[The task]:
Put the records from their first line through the line containing "pyautogui.click(x=210, y=160)" into a numbered list, omitting any blank lines.

[Task input]:
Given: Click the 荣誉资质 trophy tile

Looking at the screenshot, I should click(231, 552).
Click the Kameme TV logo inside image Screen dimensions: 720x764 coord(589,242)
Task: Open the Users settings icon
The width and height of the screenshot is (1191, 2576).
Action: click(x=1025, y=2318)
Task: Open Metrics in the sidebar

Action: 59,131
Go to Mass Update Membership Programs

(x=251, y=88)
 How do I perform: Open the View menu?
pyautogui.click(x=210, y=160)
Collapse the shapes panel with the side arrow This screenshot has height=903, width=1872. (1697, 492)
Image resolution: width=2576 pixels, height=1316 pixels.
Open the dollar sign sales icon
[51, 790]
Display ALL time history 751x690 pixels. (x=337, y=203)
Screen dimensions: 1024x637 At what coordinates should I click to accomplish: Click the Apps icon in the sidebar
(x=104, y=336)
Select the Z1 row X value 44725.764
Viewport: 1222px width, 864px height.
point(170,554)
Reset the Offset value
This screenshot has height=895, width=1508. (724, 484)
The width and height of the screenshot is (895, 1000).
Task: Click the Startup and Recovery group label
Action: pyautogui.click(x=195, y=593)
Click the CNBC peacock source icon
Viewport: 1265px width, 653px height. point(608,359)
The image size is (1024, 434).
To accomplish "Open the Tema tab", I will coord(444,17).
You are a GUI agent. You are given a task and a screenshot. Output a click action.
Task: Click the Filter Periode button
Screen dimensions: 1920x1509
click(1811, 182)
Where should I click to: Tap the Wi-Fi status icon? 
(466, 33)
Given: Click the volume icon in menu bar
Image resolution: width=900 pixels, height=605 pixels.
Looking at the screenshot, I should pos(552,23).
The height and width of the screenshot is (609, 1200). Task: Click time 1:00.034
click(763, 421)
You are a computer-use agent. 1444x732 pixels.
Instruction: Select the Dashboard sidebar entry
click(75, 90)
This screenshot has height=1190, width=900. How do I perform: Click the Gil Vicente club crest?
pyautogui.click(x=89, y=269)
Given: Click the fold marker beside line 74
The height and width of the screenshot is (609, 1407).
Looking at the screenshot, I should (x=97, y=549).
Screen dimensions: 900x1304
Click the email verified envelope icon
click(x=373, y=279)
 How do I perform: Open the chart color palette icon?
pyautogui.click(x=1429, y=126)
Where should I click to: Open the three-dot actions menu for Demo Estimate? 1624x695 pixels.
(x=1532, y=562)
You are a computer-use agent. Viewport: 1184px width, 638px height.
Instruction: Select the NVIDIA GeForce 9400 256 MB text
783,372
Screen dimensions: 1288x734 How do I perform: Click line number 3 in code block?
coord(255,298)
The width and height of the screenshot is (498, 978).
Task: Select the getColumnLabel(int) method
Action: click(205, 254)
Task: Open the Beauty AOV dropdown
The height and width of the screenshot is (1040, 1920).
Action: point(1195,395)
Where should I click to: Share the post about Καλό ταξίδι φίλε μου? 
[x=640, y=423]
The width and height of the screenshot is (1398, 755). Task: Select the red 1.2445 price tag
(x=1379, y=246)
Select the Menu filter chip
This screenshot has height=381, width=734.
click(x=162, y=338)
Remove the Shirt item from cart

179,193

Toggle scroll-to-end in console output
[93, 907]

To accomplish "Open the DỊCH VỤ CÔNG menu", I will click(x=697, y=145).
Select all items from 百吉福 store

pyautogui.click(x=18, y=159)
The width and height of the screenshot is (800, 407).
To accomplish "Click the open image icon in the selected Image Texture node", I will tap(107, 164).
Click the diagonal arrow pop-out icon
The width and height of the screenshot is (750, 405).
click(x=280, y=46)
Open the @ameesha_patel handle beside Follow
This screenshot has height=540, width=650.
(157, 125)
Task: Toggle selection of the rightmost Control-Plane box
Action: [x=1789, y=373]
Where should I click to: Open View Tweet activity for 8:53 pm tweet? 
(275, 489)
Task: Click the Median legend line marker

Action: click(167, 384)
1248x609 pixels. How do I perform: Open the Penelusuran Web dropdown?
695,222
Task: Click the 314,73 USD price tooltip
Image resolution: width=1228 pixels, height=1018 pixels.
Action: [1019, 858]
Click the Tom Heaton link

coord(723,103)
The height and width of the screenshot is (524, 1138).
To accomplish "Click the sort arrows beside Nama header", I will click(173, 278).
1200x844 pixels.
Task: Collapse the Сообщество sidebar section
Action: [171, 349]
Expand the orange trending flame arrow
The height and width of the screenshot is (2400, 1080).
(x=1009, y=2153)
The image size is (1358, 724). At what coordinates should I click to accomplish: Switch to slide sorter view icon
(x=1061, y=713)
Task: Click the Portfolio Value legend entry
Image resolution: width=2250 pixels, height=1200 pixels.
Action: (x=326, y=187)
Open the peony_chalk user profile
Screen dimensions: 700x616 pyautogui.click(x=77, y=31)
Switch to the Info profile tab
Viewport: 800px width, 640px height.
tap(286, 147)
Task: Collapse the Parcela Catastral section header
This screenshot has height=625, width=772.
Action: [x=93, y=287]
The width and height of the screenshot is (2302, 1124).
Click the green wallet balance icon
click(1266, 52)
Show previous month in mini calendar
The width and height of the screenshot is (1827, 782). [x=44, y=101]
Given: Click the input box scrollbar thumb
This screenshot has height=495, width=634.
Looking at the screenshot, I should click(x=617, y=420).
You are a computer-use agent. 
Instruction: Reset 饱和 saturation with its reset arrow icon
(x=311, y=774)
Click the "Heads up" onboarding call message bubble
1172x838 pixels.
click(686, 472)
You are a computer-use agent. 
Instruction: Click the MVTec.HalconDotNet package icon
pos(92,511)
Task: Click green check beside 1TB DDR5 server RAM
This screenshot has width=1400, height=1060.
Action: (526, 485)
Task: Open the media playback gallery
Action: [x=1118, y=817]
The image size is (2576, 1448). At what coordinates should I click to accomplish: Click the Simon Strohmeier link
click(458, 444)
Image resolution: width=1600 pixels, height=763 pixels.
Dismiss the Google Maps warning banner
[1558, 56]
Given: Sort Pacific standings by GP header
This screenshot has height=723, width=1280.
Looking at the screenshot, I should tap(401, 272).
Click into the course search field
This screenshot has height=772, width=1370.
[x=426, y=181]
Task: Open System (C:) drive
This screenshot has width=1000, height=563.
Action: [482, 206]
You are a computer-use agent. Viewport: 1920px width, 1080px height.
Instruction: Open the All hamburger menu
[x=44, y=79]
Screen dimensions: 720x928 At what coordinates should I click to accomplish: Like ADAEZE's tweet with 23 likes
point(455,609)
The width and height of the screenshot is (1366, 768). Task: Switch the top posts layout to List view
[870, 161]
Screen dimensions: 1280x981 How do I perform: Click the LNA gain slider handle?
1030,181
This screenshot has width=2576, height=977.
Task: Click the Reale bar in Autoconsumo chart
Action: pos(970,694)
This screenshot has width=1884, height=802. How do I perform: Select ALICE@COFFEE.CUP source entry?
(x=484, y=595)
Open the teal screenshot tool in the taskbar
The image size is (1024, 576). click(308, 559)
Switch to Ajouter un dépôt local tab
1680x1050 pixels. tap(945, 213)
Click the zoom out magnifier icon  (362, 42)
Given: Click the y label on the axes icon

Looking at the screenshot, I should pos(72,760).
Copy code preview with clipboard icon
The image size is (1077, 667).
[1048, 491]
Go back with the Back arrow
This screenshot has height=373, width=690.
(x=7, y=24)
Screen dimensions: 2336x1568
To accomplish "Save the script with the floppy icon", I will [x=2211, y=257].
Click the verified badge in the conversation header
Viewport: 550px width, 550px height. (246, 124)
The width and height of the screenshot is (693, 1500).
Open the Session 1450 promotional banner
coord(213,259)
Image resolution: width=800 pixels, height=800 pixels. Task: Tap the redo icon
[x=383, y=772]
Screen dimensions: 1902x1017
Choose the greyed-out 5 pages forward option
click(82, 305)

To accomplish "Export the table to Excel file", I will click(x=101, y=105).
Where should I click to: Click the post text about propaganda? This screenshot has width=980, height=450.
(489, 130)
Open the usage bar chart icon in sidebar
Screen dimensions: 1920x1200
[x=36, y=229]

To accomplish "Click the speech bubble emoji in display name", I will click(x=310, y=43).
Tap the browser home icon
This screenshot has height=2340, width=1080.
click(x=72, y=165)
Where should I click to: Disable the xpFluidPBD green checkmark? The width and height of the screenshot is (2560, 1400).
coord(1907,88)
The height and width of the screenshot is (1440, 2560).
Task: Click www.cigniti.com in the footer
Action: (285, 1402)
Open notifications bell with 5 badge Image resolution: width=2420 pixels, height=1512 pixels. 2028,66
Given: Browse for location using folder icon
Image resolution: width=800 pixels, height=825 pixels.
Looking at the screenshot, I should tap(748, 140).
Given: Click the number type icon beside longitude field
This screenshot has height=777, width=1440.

[Solution below]:
1. Given: Click the 荣誉资质 trophy tile
2. Looking at the screenshot, I should click(231, 552).
3. Click the Kameme TV logo inside image Screen dimensions: 720x764 coord(589,242)
4. Task: Open the Users settings icon
5. The width and height of the screenshot is (1191, 2576).
6. Action: click(x=1025, y=2318)
7. Task: Open Metrics in the sidebar
8. Action: 59,131
9. Go to Mass Update Membership Programs
10. (x=251, y=88)
11.  How do I perform: Open the View menu?
12. pyautogui.click(x=210, y=160)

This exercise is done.